▸ **Dataset excerpts**:
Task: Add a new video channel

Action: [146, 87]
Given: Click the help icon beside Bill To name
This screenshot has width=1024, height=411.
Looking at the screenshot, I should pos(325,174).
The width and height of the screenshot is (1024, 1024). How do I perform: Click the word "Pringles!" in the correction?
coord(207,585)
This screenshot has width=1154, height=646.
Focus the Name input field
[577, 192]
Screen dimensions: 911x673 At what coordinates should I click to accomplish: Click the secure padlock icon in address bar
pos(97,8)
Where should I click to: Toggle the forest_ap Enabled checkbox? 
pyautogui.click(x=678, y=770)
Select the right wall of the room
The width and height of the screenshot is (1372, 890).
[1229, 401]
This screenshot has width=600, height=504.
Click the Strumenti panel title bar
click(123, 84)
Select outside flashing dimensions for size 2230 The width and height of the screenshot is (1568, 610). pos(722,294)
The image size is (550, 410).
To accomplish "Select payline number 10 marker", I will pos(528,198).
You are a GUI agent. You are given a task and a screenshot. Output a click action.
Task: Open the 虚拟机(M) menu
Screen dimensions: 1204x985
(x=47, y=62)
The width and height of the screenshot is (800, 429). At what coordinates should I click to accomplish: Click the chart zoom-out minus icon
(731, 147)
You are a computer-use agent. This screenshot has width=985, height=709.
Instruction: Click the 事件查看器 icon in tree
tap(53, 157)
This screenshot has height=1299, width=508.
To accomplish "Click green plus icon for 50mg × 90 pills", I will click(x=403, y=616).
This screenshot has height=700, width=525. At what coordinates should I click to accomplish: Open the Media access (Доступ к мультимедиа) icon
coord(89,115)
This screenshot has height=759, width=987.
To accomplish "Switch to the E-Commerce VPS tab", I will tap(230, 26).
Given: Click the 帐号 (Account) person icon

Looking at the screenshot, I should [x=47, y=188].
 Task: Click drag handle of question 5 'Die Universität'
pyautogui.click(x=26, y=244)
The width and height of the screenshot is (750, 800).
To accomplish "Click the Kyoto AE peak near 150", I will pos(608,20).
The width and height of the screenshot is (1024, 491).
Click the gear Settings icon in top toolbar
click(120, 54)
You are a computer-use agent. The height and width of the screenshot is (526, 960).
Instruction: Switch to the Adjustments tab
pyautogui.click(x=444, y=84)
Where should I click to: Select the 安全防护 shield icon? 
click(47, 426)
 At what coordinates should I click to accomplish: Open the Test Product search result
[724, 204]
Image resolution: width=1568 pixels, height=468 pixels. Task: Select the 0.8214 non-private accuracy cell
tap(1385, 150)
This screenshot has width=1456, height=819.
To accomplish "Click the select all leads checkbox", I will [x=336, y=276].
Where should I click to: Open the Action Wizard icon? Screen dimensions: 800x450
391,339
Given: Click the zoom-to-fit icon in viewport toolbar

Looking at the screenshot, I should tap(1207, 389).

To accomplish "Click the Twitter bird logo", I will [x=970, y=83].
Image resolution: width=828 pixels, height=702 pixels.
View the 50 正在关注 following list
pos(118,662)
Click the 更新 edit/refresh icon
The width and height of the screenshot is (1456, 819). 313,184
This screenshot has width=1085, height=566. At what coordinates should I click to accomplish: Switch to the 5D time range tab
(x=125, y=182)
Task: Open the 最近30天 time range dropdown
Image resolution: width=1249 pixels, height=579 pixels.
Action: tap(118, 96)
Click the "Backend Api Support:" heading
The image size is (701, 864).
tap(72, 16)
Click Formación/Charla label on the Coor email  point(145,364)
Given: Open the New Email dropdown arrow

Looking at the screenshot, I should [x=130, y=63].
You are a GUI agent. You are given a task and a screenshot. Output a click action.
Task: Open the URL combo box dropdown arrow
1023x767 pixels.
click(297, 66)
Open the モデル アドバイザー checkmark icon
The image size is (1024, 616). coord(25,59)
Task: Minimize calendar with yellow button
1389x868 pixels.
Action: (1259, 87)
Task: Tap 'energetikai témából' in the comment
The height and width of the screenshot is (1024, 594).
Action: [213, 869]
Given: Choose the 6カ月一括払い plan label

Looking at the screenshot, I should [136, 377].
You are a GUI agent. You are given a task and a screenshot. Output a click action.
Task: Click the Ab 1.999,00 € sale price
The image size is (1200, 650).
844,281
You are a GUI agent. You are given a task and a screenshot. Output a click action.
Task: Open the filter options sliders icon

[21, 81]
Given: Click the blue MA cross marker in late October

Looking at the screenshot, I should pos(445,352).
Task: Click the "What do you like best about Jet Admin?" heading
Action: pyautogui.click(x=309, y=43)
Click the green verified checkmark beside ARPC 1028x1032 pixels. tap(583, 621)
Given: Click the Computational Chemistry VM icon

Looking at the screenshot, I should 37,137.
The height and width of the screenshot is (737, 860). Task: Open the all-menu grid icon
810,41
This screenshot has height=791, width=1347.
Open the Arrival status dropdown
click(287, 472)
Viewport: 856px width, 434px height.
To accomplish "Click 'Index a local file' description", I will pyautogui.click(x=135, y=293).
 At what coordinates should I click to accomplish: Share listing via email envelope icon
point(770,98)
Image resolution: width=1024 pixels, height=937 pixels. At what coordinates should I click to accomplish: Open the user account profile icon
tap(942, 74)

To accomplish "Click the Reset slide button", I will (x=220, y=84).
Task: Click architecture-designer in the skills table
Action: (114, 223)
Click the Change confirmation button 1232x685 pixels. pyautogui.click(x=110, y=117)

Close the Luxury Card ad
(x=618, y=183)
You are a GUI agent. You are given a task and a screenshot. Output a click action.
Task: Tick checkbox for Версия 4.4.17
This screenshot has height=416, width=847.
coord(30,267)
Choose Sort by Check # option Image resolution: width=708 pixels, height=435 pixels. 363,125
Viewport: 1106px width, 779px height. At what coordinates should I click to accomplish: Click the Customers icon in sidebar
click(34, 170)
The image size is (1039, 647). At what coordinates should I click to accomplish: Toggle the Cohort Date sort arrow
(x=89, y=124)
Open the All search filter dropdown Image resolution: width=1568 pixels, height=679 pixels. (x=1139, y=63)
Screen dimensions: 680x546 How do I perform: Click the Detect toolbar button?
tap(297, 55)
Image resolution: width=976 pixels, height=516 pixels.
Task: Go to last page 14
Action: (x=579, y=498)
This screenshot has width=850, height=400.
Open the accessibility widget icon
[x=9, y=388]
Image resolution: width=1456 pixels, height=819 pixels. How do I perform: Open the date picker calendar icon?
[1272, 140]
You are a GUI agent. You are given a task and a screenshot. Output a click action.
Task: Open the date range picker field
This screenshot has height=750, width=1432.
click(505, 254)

▸ **Problem**: The material above is to be transcribed in full, exactly as it appears.

▸ **Solution to this exercise**:
Task: Add a new video channel

Action: [146, 87]
Given: Click the help icon beside Bill To name
This screenshot has width=1024, height=411.
Looking at the screenshot, I should pos(325,174).
The width and height of the screenshot is (1024, 1024). How do I perform: Click the word "Pringles!" in the correction?
coord(207,585)
This screenshot has width=1154, height=646.
Focus the Name input field
[577, 192]
Screen dimensions: 911x673 At what coordinates should I click to accomplish: Click the secure padlock icon in address bar
pos(97,8)
Where should I click to: Toggle the forest_ap Enabled checkbox? 
pyautogui.click(x=678, y=770)
Select the right wall of the room
The width and height of the screenshot is (1372, 890).
[1229, 401]
This screenshot has width=600, height=504.
Click the Strumenti panel title bar
click(123, 84)
Select outside flashing dimensions for size 2230 The width and height of the screenshot is (1568, 610). pos(722,294)
The image size is (550, 410).
To accomplish "Select payline number 10 marker", I will pos(528,198).
You are a GUI agent. You are given a task and a screenshot. Output a click action.
Task: Open the 虚拟机(M) menu
Screen dimensions: 1204x985
(x=47, y=62)
The width and height of the screenshot is (800, 429). At what coordinates should I click to accomplish: Click the chart zoom-out minus icon
(731, 147)
You are a computer-use agent. This screenshot has width=985, height=709.
Instruction: Click the 事件查看器 icon in tree
tap(53, 157)
This screenshot has height=1299, width=508.
To accomplish "Click green plus icon for 50mg × 90 pills", I will click(x=403, y=616).
This screenshot has height=700, width=525. At what coordinates should I click to accomplish: Open the Media access (Доступ к мультимедиа) icon
coord(89,115)
This screenshot has height=759, width=987.
To accomplish "Switch to the E-Commerce VPS tab", I will tap(230, 26).
Given: Click the 帐号 (Account) person icon

Looking at the screenshot, I should [x=47, y=188].
 Task: Click drag handle of question 5 'Die Universität'
pyautogui.click(x=26, y=244)
The width and height of the screenshot is (750, 800).
To accomplish "Click the Kyoto AE peak near 150", I will pos(608,20).
The width and height of the screenshot is (1024, 491).
Click the gear Settings icon in top toolbar
click(120, 54)
You are a computer-use agent. The height and width of the screenshot is (526, 960).
Instruction: Switch to the Adjustments tab
pyautogui.click(x=444, y=84)
Where should I click to: Select the 安全防护 shield icon? 
click(47, 426)
 At what coordinates should I click to accomplish: Open the Test Product search result
[724, 204]
Image resolution: width=1568 pixels, height=468 pixels. Task: Select the 0.8214 non-private accuracy cell
tap(1385, 150)
This screenshot has width=1456, height=819.
To accomplish "Click the select all leads checkbox", I will [x=336, y=276].
Where should I click to: Open the Action Wizard icon? Screen dimensions: 800x450
391,339
Given: Click the zoom-to-fit icon in viewport toolbar

Looking at the screenshot, I should tap(1207, 389).

To accomplish "Click the Twitter bird logo", I will [x=970, y=83].
Image resolution: width=828 pixels, height=702 pixels.
View the 50 正在关注 following list
pos(118,662)
Click the 更新 edit/refresh icon
The width and height of the screenshot is (1456, 819). 313,184
This screenshot has width=1085, height=566. At what coordinates should I click to accomplish: Switch to the 5D time range tab
(x=125, y=182)
Task: Open the 最近30天 time range dropdown
Image resolution: width=1249 pixels, height=579 pixels.
Action: tap(118, 96)
Click the "Backend Api Support:" heading
The image size is (701, 864).
tap(72, 16)
Click Formación/Charla label on the Coor email  point(145,364)
Given: Open the New Email dropdown arrow

Looking at the screenshot, I should [x=130, y=63].
You are a GUI agent. You are given a task and a screenshot. Output a click action.
Task: Open the URL combo box dropdown arrow
1023x767 pixels.
click(297, 66)
Open the モデル アドバイザー checkmark icon
The image size is (1024, 616). coord(25,59)
Task: Minimize calendar with yellow button
1389x868 pixels.
Action: (1259, 87)
Task: Tap 'energetikai témából' in the comment
The height and width of the screenshot is (1024, 594).
Action: [213, 869]
Given: Choose the 6カ月一括払い plan label

Looking at the screenshot, I should [136, 377].
You are a GUI agent. You are given a task and a screenshot. Output a click action.
Task: Click the Ab 1.999,00 € sale price
The image size is (1200, 650).
844,281
You are a GUI agent. You are given a task and a screenshot. Output a click action.
Task: Open the filter options sliders icon

[21, 81]
Given: Click the blue MA cross marker in late October

Looking at the screenshot, I should pos(445,352).
Task: Click the "What do you like best about Jet Admin?" heading
Action: pyautogui.click(x=309, y=43)
Click the green verified checkmark beside ARPC 1028x1032 pixels. tap(583, 621)
Given: Click the Computational Chemistry VM icon

Looking at the screenshot, I should 37,137.
The height and width of the screenshot is (737, 860). Task: Open the all-menu grid icon
810,41
This screenshot has height=791, width=1347.
Open the Arrival status dropdown
click(287, 472)
Viewport: 856px width, 434px height.
To accomplish "Click 'Index a local file' description", I will pyautogui.click(x=135, y=293).
 At what coordinates should I click to accomplish: Share listing via email envelope icon
point(770,98)
Image resolution: width=1024 pixels, height=937 pixels. At what coordinates should I click to accomplish: Open the user account profile icon
tap(942, 74)

To accomplish "Click the Reset slide button", I will (x=220, y=84).
Task: Click architecture-designer in the skills table
Action: (114, 223)
Click the Change confirmation button 1232x685 pixels. pyautogui.click(x=110, y=117)

Close the Luxury Card ad
(x=618, y=183)
You are a GUI agent. You are given a task and a screenshot. Output a click action.
Task: Tick checkbox for Версия 4.4.17
This screenshot has height=416, width=847.
coord(30,267)
Choose Sort by Check # option Image resolution: width=708 pixels, height=435 pixels. 363,125
Viewport: 1106px width, 779px height. At what coordinates should I click to accomplish: Click the Customers icon in sidebar
click(34, 170)
The image size is (1039, 647). At what coordinates should I click to accomplish: Toggle the Cohort Date sort arrow
(x=89, y=124)
Open the All search filter dropdown Image resolution: width=1568 pixels, height=679 pixels. (x=1139, y=63)
Screen dimensions: 680x546 How do I perform: Click the Detect toolbar button?
tap(297, 55)
Image resolution: width=976 pixels, height=516 pixels.
Task: Go to last page 14
Action: (x=579, y=498)
This screenshot has width=850, height=400.
Open the accessibility widget icon
[x=9, y=388]
Image resolution: width=1456 pixels, height=819 pixels. How do I perform: Open the date picker calendar icon?
[1272, 140]
You are a GUI agent. You are given a task and a screenshot. Output a click action.
Task: Open the date range picker field
This screenshot has height=750, width=1432.
click(505, 254)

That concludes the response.